▶ **Information supplied**
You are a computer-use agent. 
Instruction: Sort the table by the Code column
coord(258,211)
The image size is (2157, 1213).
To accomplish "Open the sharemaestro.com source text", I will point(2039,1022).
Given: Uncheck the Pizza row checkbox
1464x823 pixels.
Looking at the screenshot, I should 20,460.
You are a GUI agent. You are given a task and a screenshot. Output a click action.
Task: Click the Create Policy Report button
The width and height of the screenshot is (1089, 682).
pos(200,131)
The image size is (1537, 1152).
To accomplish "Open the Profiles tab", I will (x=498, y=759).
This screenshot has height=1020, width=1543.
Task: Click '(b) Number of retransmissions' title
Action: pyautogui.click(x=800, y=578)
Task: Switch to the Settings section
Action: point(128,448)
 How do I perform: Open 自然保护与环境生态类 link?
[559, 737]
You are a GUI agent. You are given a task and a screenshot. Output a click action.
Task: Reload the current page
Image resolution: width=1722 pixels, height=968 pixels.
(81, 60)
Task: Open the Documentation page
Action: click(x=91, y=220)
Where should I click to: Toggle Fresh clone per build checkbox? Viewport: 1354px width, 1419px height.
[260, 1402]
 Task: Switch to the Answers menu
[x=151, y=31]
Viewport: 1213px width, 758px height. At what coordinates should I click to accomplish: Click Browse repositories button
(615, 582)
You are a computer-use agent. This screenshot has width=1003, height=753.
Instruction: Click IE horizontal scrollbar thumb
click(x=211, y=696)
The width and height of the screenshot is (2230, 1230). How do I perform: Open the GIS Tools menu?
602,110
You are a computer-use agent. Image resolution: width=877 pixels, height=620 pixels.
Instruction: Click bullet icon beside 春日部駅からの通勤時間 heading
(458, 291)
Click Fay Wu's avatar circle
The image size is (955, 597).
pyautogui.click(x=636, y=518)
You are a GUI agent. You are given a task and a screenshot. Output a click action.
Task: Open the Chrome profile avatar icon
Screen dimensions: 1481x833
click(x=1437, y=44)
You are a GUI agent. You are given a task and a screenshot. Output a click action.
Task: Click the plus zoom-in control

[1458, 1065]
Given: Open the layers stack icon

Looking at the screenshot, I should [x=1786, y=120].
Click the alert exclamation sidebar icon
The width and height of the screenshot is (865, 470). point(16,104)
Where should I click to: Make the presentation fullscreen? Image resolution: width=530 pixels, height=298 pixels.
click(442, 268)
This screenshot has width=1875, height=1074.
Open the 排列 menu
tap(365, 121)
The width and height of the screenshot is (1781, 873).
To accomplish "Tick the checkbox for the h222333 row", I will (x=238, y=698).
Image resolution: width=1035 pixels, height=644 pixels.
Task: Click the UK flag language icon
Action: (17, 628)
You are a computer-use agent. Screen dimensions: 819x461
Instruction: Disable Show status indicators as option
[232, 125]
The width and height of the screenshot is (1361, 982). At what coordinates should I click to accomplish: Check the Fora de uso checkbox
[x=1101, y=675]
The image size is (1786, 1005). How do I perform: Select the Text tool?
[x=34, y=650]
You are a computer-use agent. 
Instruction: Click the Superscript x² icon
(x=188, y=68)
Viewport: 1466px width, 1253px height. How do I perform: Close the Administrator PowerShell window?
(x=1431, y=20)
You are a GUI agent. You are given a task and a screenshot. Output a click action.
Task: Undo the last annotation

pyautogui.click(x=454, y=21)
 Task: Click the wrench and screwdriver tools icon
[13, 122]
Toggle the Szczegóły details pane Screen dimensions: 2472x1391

▶ **Work instruction**
Every line of the listing above is to be set down again without any change.

▶ **Exercise result**
You are a computer-use agent. 
Instruction: Sort the table by the Code column
coord(258,211)
The image size is (2157, 1213).
To accomplish "Open the sharemaestro.com source text", I will point(2039,1022).
Given: Uncheck the Pizza row checkbox
1464x823 pixels.
Looking at the screenshot, I should 20,460.
You are a GUI agent. You are given a task and a screenshot. Output a click action.
Task: Click the Create Policy Report button
The width and height of the screenshot is (1089, 682).
pos(200,131)
The image size is (1537, 1152).
To accomplish "Open the Profiles tab", I will (x=498, y=759).
This screenshot has height=1020, width=1543.
Task: Click '(b) Number of retransmissions' title
Action: pyautogui.click(x=800, y=578)
Task: Switch to the Settings section
Action: point(128,448)
 How do I perform: Open 自然保护与环境生态类 link?
[559, 737]
You are a GUI agent. You are given a task and a screenshot. Output a click action.
Task: Reload the current page
Image resolution: width=1722 pixels, height=968 pixels.
(81, 60)
Task: Open the Documentation page
Action: click(x=91, y=220)
Where should I click to: Toggle Fresh clone per build checkbox? Viewport: 1354px width, 1419px height.
[260, 1402]
 Task: Switch to the Answers menu
[x=151, y=31]
Viewport: 1213px width, 758px height. At what coordinates should I click to accomplish: Click Browse repositories button
(615, 582)
You are a computer-use agent. This screenshot has width=1003, height=753.
Instruction: Click IE horizontal scrollbar thumb
click(x=211, y=696)
The width and height of the screenshot is (2230, 1230). How do I perform: Open the GIS Tools menu?
602,110
You are a computer-use agent. Image resolution: width=877 pixels, height=620 pixels.
Instruction: Click bullet icon beside 春日部駅からの通勤時間 heading
(458, 291)
Click Fay Wu's avatar circle
The image size is (955, 597).
pyautogui.click(x=636, y=518)
You are a GUI agent. You are given a task and a screenshot. Output a click action.
Task: Open the Chrome profile avatar icon
Screen dimensions: 1481x833
click(x=1437, y=44)
You are a GUI agent. You are given a task and a screenshot. Output a click action.
Task: Click the plus zoom-in control

[1458, 1065]
Given: Open the layers stack icon

Looking at the screenshot, I should [x=1786, y=120].
Click the alert exclamation sidebar icon
The width and height of the screenshot is (865, 470). point(16,104)
Where should I click to: Make the presentation fullscreen? Image resolution: width=530 pixels, height=298 pixels.
click(442, 268)
This screenshot has width=1875, height=1074.
Open the 排列 menu
tap(365, 121)
The width and height of the screenshot is (1781, 873).
To accomplish "Tick the checkbox for the h222333 row", I will (x=238, y=698).
Image resolution: width=1035 pixels, height=644 pixels.
Task: Click the UK flag language icon
Action: (17, 628)
You are a computer-use agent. Screen dimensions: 819x461
Instruction: Disable Show status indicators as option
[232, 125]
The width and height of the screenshot is (1361, 982). At what coordinates should I click to accomplish: Check the Fora de uso checkbox
[x=1101, y=675]
The image size is (1786, 1005). How do I perform: Select the Text tool?
[x=34, y=650]
You are a computer-use agent. 
Instruction: Click the Superscript x² icon
(x=188, y=68)
Viewport: 1466px width, 1253px height. How do I perform: Close the Administrator PowerShell window?
(x=1431, y=20)
You are a GUI agent. You are given a task and a screenshot. Output a click action.
Task: Undo the last annotation

pyautogui.click(x=454, y=21)
 Task: Click the wrench and screwdriver tools icon
[13, 122]
Toggle the Szczegóły details pane Screen dimensions: 2472x1391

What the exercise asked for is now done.